Saturday morning, half seven, dead behind the eyes, I walk into the Family Mart for a single can of Monster Energy. Ultra Vice Guava, if you must know, because I'm a thirty-something man making excellent life decisions. That's it. That is the entire transaction. One can of cold sugar-free battery acid, scanned, paid for, gone. And yet what unfolded at that counter was a full demonstration of Japanese konbini etiquette in all its baffling, over-engineered glory, and I am still not entirely fucking over it.

The can gets scanned. Fine. Then, with the solemn precision of a sommelier presenting a 1982 Margaux, the lass behind the till produces a plastic straw and places it before me. A straw. For a can. A can that already has a hole specifically designed by engineers, in a lab, for the express purpose of getting the liquid into your face without a straw. The can IS the delivery system. That's the whole point of the bloody can.

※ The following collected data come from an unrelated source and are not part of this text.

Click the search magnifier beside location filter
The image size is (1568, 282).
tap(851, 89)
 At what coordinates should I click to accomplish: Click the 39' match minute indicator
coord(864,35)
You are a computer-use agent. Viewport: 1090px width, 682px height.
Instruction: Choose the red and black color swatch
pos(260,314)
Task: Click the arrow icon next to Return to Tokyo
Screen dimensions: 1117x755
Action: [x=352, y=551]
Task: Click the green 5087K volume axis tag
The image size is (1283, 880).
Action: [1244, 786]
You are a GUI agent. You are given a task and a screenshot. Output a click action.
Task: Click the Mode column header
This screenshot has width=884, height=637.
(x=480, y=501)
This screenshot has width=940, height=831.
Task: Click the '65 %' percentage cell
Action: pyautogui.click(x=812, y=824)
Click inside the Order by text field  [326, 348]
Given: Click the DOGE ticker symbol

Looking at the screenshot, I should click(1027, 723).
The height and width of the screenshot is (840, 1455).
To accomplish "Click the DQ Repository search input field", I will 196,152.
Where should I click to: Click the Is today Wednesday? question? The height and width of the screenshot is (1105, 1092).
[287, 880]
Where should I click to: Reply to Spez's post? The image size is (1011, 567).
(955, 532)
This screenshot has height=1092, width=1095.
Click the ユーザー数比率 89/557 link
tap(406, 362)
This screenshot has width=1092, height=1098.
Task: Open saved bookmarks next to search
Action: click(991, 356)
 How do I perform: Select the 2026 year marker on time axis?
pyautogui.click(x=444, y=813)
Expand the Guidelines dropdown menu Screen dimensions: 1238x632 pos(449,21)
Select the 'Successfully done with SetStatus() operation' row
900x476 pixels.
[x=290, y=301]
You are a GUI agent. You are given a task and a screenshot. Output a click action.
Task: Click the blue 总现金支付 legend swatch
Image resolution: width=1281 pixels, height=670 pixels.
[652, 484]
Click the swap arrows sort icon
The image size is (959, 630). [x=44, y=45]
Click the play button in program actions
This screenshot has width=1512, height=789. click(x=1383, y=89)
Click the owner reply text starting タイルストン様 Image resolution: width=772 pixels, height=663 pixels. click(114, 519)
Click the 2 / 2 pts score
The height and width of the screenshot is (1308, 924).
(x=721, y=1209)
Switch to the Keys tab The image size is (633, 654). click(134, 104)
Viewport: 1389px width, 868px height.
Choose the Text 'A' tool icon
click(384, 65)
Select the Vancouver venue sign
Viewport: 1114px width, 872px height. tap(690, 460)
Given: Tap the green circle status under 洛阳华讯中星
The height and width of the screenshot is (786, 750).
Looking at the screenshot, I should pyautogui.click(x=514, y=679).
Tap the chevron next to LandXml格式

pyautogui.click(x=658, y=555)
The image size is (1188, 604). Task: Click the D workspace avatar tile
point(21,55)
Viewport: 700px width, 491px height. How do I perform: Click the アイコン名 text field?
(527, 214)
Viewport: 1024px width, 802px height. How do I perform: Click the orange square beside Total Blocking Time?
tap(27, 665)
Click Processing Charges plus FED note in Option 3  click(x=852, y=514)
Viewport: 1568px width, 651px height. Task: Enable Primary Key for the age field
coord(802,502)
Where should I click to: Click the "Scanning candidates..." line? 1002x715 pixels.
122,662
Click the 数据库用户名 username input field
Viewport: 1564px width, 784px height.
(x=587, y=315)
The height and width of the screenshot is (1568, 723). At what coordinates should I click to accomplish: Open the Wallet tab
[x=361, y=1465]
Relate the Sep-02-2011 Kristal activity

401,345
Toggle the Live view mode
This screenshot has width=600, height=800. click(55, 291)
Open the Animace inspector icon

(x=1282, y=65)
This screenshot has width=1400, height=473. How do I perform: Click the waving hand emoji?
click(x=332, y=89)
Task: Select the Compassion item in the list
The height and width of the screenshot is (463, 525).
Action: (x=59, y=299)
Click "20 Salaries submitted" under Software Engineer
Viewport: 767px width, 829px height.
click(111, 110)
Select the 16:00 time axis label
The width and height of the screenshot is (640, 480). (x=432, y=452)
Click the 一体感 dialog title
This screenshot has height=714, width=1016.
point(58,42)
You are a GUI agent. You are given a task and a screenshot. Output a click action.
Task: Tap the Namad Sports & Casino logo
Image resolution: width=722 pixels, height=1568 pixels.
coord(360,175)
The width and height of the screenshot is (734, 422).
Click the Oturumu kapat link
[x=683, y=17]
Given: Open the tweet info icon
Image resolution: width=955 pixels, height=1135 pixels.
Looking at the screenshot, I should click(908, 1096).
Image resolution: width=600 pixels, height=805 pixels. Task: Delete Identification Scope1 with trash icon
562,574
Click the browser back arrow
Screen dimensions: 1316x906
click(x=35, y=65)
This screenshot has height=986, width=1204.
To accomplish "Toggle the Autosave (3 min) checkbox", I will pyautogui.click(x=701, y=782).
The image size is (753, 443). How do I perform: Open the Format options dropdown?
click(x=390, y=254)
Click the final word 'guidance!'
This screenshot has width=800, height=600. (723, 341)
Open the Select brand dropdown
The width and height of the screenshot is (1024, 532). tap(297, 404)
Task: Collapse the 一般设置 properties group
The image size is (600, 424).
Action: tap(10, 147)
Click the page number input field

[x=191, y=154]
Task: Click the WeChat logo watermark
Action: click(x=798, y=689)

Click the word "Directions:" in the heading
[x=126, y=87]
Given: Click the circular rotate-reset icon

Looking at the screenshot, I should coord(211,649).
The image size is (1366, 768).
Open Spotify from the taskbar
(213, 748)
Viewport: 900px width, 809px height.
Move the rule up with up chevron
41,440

Then comes the oshibori. A wet towel. For my hands. Because clearly the act of gripping an aluminium cylinder is going to leave me filthy, sweat-drenched, in desperate need of a refreshing wipe-down before I can face the guava. I'm not eating yakitori off a communal grill, mate. I'm drinking an energy drink that tastes like a melted air freshener. What exactly does he think is about to get on my hands.

Why konbini etiquette has lost the plot

And then, the masterstroke. The question. "Fukuro wa goriyou desu ka?" Would I like a bag. For this. For one can. A single object with a flat bottom that I am holding in my actual hand. What does she imagine I'm going to do, carry it home in a fucking palanquin? The bag exists to contain multiple items or one awkward item. A can is neither. A can is the most carryable object ever devised by mankind. We have been carrying cans, unassisted, by hand, since the Napoleonic wars.

Here's the thing that does my head in. None of this is laziness. None of it. It is the opposite of laziness, which is somehow worse. It is a system of relentless, exhausting, ritualised thoroughness applied with zero thought as to whether any of it is remotely necessary. The straw, the towel, the bag, all offered with the same immaculate politeness whether you're buying a wedding cake or a packet of fucking gum. It is tatemae weaponised into a checklist, performed at full tempo on a man who has not yet had the caffeine that the entire transaction exists to provide.

And I get it, I genuinely do, the poor sod is just running the script. Some absolute clown in a Family Mart head office in 2003 decided every customer gets the full menu of accessories, laminated it, trained twelve thousand people on it, and now it cannot be stopped. It has the momentum of national tradition. You cannot opt out of the ceremony. You can decline the straw and the towel and the bag one by one, iie, daijoubu desu, iie, iie, doing your own little tatemae dance back at him, three refusals deep, but you cannot skip the offering itself. The offering is mandatory. The offering is the point.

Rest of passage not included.